Всё выглядело реально. Но как же страшно было даже подумать об этом. Впрочем, интуиция подсказывала, что их маленькая семья не должна упустить эту возможность уехать в Америку, пусть даже в Аргентину. Но всё же она сомневалась – извещать ли об этом мужа. Наконец решилась. Когда Давид узнал новость, его глаза сначала расширились, а потом затуманились.
Ведь, помимо наших собственных сомнений, известие заставит нас обоих столкнуться с критикой и страхами как моих провинциальных родственников, так и семьи Софьи.
Именно так всё и было воспринято родителями и родственниками:
– Абсурдно и слишком рискованно отказываться ото всего и отправляться в далёкую и неизвестную страну ни с чем. Ведь никто из вас даже не говорит на этом языке. К тому же переезжать так далеко с маленьким Аркадием? И кто может гарантировать, что вы найдёте там что-то получше? Разве это не полное безумие?
Уж будто Софья и сама не видела, насколько опасен этот проект! Но она также понимала, что он сулит им пусть отдалённое и туманное, но всё же будущее. Спустя почти два года после революционного «крестового похода всех против всех», измученная болезнями и несчастьями, Софья больше не колебалась. Хотя потребовалось время, чтобы окончательно решиться. И тогда, перед двумя семьями, она наконец рассказала о своём выборе.

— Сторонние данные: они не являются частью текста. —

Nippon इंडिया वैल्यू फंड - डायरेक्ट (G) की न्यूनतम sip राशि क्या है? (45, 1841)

– Да, я тоже не знаю испанский. Но я надеюсь, что поначалу мы сможем пользоваться французским, на котором я говорю. В любом случае, пока мы живы, мы должны предпринять эту единственную попытку, воспользоваться этим шансом. Ведь для покойников шансов не бывает.
Обе семьи, особенно провинциальная семья Давида, были сражены её аргументами. Её сочли сумасшедшей. Но она настояла. На родине ей надоело преследование за то, что она «богата, образована и еврейка». Это были три «вины», из которых реальными теперь оставались только вторая и третья. Как велика была её радость и какой ужас она испытала одновременно, когда муж и оба её деверя наконец согласились с ней! Решено было ехать тремя семьями. Именно угроза смерти от голода, от эпидемий или от погромов огнём выковала их решение покинуть родину. На кон было поставлено всё. Но выбор был сделан.
Спустя много лет, как в тумане, Софья вспоминала об этом: приготовления, прощания и нехарактерное для неё самозабвение. Она почти не разговаривала, даже с Давидом. Возможно, это была цена сохранения в силе своего решения перед лицом разлуки со своей большой семьёй, друзьями и всем тем, что окружало её в годы замужества в первом собственном доме. Выбор оказался дорогостоящим. Гнездо, которое создавали они с такой надеждой и любовью и которое затем ей пришлось делить с совершенно незнакомыми людьми… Но теперь это всё казалось самой желанной частью её прежней жизни, от которой уже оставалось так мало. Когда пришло осознание, что придётся всё это оставить, Софью вдруг охватила глубокая печаль. Но теперь нельзя было падать духом. Интуиция подсказывала, что этот путь они должны будут пройти, чего бы им это ни стоило.
А путь оказался долгим и отчаянным. Особенно тяжело далось путешествие через океан. Посреди этого огромного неизведанного пространства пустота овладела их душами. Внезапно обоим стало ясно, что вдали от привычного окружения, оторванные от своих корней и родственных связей, они перестали быть самими собой и вообще кем-то. Они напоминали осенние листья, ветром сорванные с родного дерева и брошенные в шквал судьбы.
Давид казался убитым горем, словно на нём лежал огромный груз вины. Он редко открывался для разговоров.
– Я не хочу противоречить тебе, но я всё меньше уверен, что, оставив нашу родину и всё остальное, мы поступили правильно. Кто может гарантировать, что в Аргентине мы найдём то, что ищем? Я даже не знаю, найду ли работу.